ベネデッタのRicolaのネタバレレビュー・内容・結末

ベネデッタ(2021年製作の映画)
3.6

このレビューはネタバレを含みます

信じることがどれほど難しいことか。それは特に、対象が人の場合さらに難しいのではないか。
中世の時代と比べて様々な事象の原因が解明された現代においても、そのことは変わらない。

奇跡を起こし、街を伝染病から救ったというベネデッタ。
彼女は神の使いだと言われたが、そうである前にひとりの人間、女性であることがこの作品において強調される。


「自分の最大の敵は自分の体よ」
「愛とは孤独を感じないことです」
セリフの節々から、ベネデッタの本音を暗示したり本質をつくものを感じる。
性に目覚めた彼女は、自分の使命を果たすことに情熱を注ぎながらも、自分自身を止められない。
ベネデッタは聖人としての顔とひとりの女性に夢中という人間らしい顔の、2つの顔を持っているのだ。

エロティックな描写が多く、そこに狂気じみたものを感じる。
限度を知らないベネデッタと、そそのかすかのように彼女を快楽へと誘い続けるバルトロメア。
さすがにベネデッタが母親からもらった木製の聖母像を、バルトロメアが削ってで道具にしてしまうのはびっくり…。マリア様を、神様を侮辱していると捉えられても仕方ないそんな行為を全く咎めないベネデッタは、それほどバルトロメアを愛していたのか。それともただ性欲に溺れていただけなのか。わたしは後者なのではないかと思ってしまう。
他のシーンにおいても寝室の仕切りとして機能している薄い布越しに胸を愛撫したり、彼女たちがお互いに求めているのは心ではなく体なような気がしてならないのだ。
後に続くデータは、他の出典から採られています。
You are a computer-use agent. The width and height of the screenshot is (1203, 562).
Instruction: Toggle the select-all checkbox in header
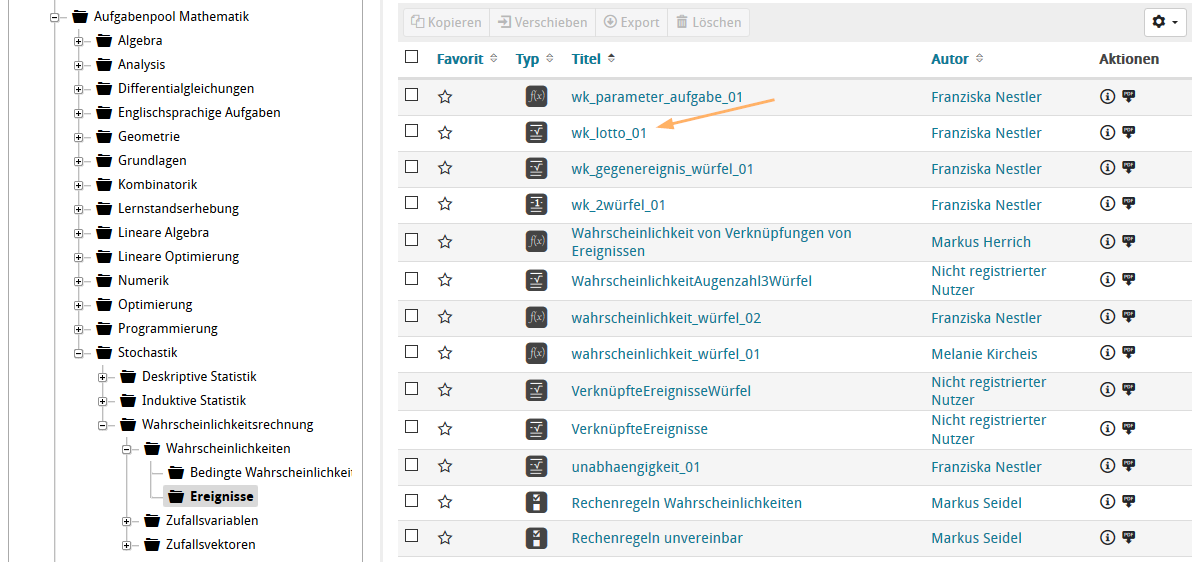pyautogui.click(x=412, y=57)
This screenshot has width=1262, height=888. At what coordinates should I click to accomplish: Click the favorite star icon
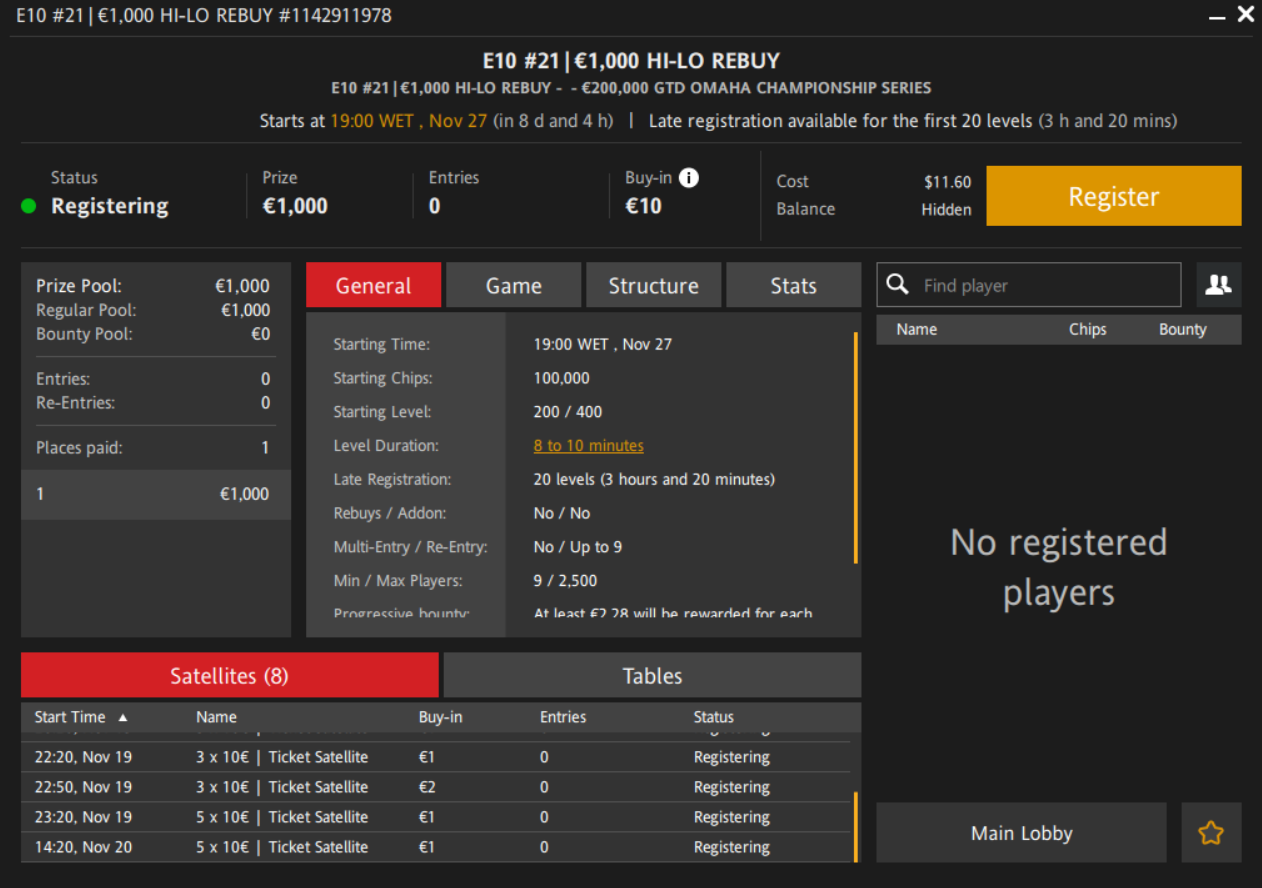tap(1211, 833)
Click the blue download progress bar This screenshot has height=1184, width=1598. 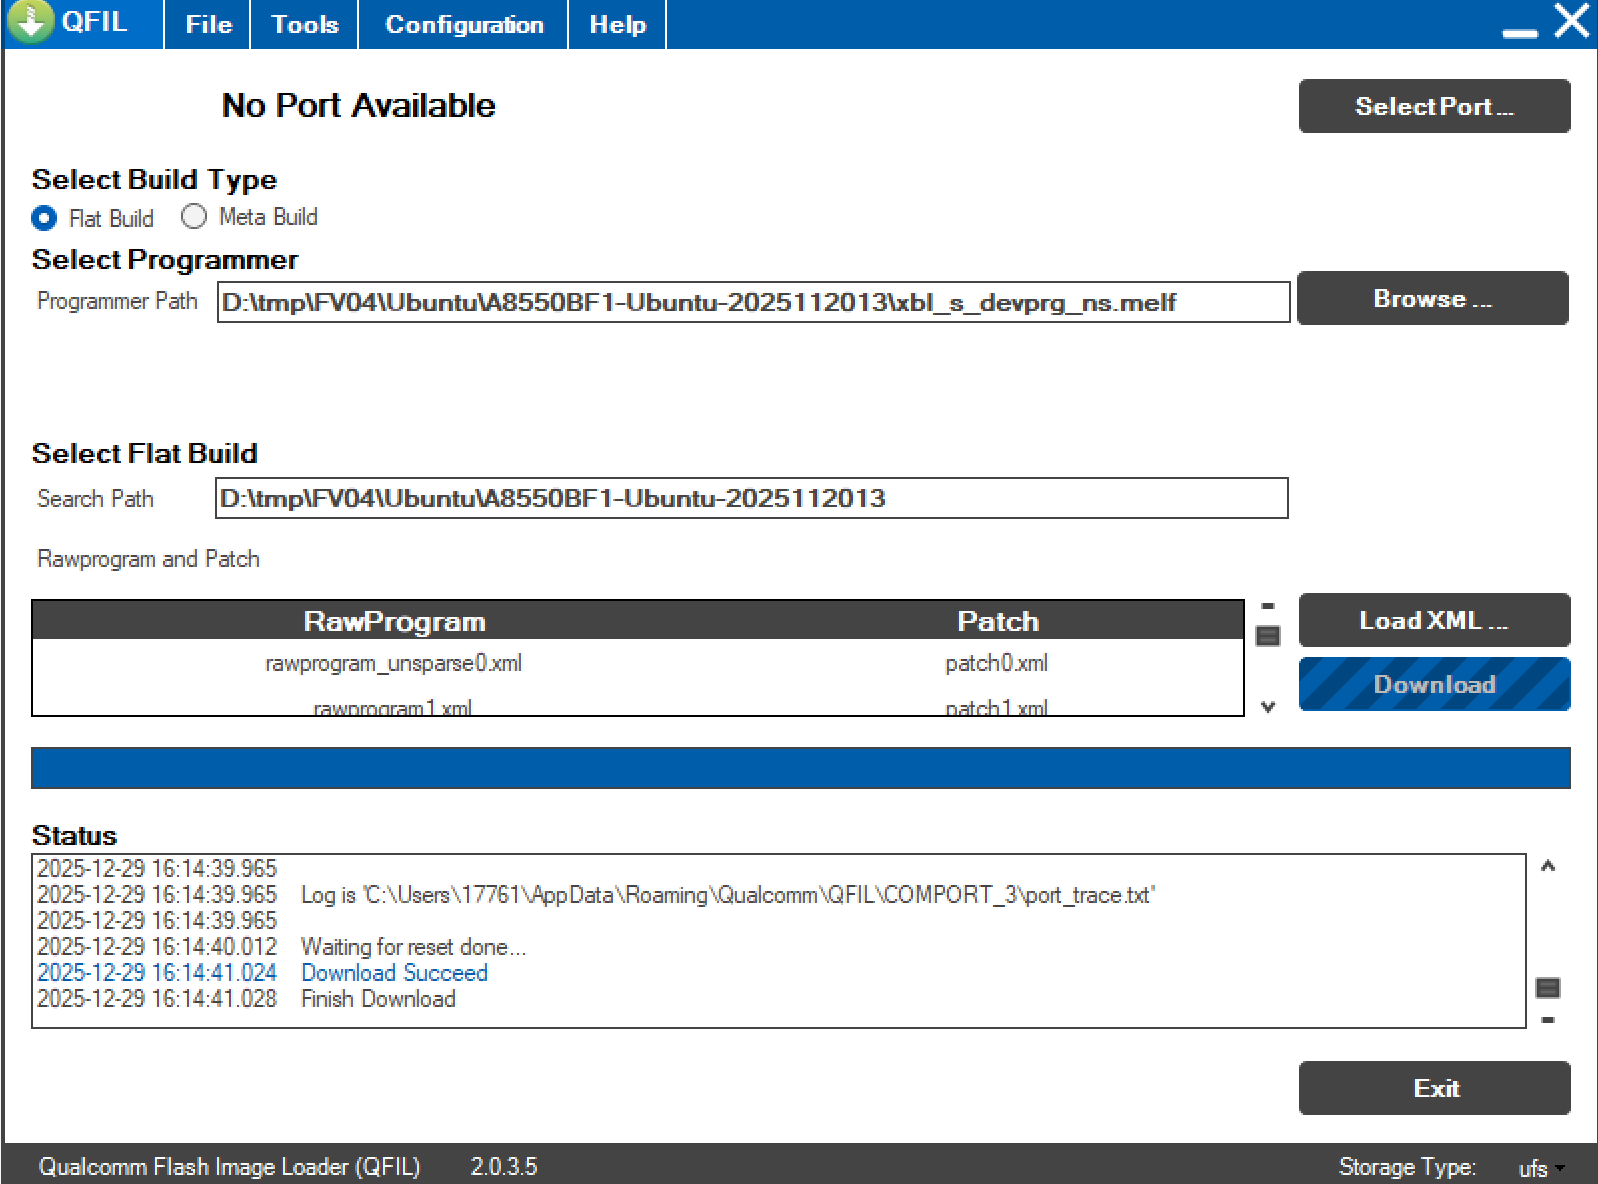tap(800, 768)
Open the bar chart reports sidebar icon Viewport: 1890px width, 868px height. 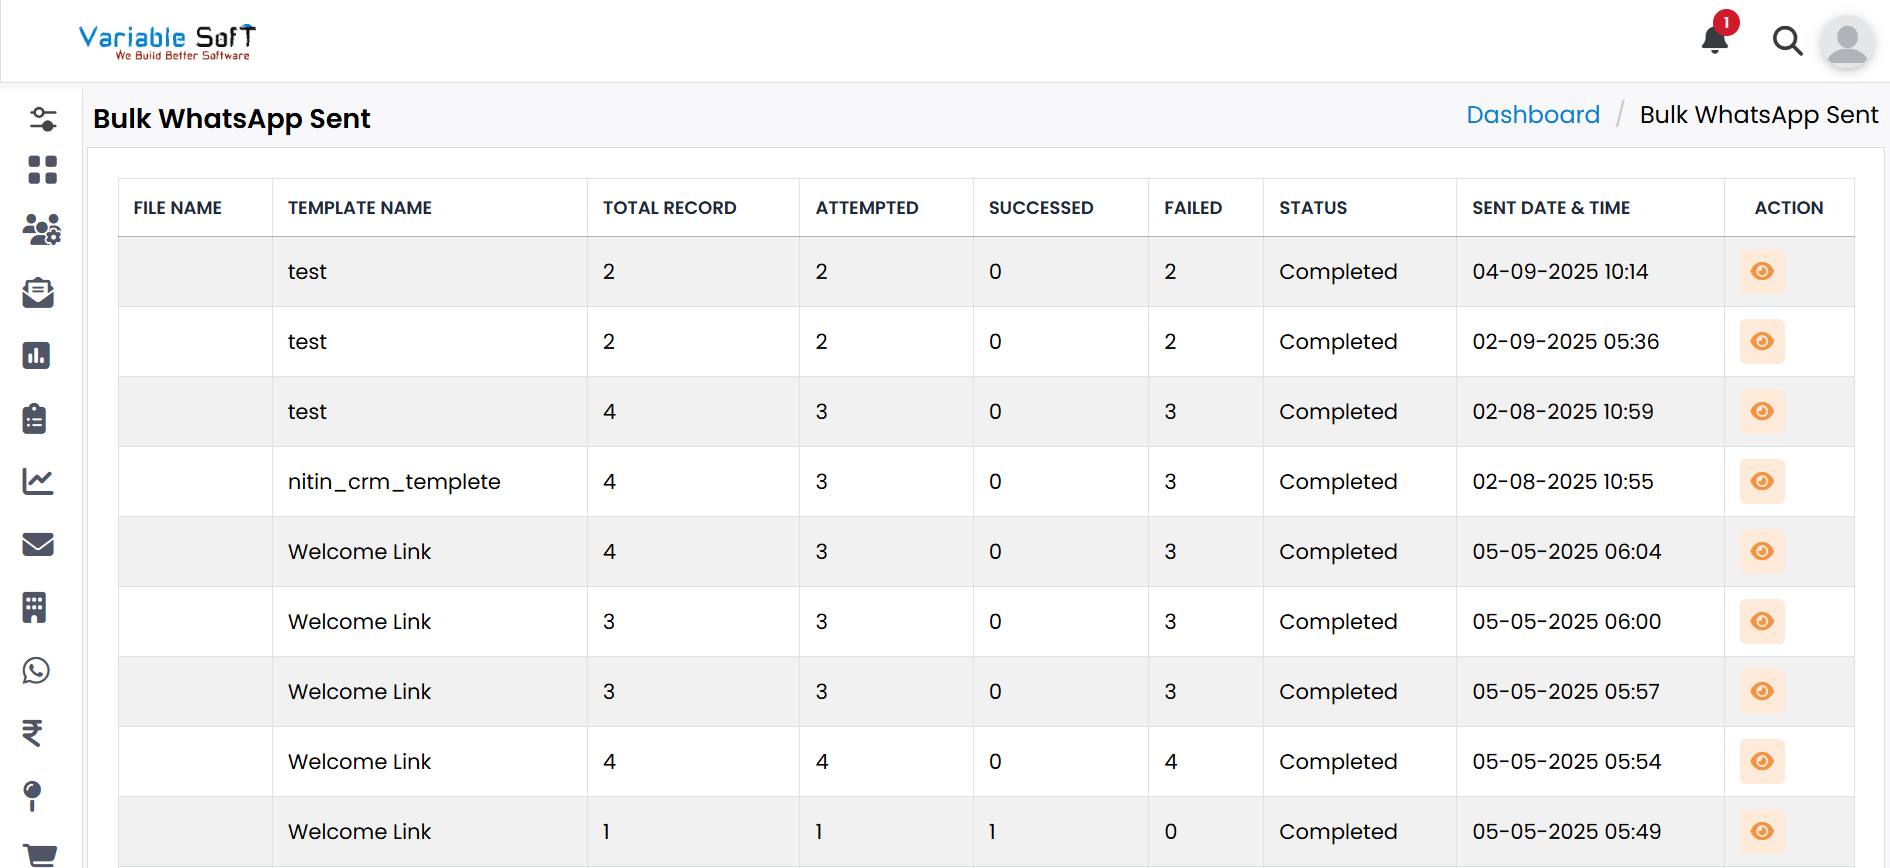coord(37,356)
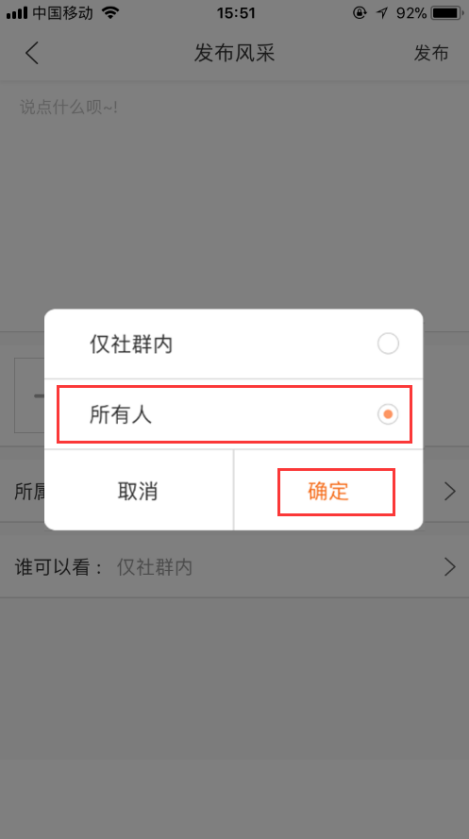Choose the 所有人 option row
The height and width of the screenshot is (839, 469).
pyautogui.click(x=234, y=414)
バルトロメアも心からベネデッタを愛していたとは信じがたい。
彼女はベネデッタを信じ切ることができずに、ベネデッタを処刑台に送ることになったのだから。ベネデッタは、キリストのように民衆からは支持を得る一方で、教皇などの権力者から疎まれ利用される。そして味方だと思っていた者から裏切られる。
あまりに安直だが、キリストと弟子のユダの関係性に近い点ではある。

ベネデッタの孤独は決して埋まることはなかった。ひとりの人間として受け入れられることが叶わなかったのだから。
ベネデッタの起こした奇跡は果たして真実なのか。それは神のみぞ知る…のかもしれない。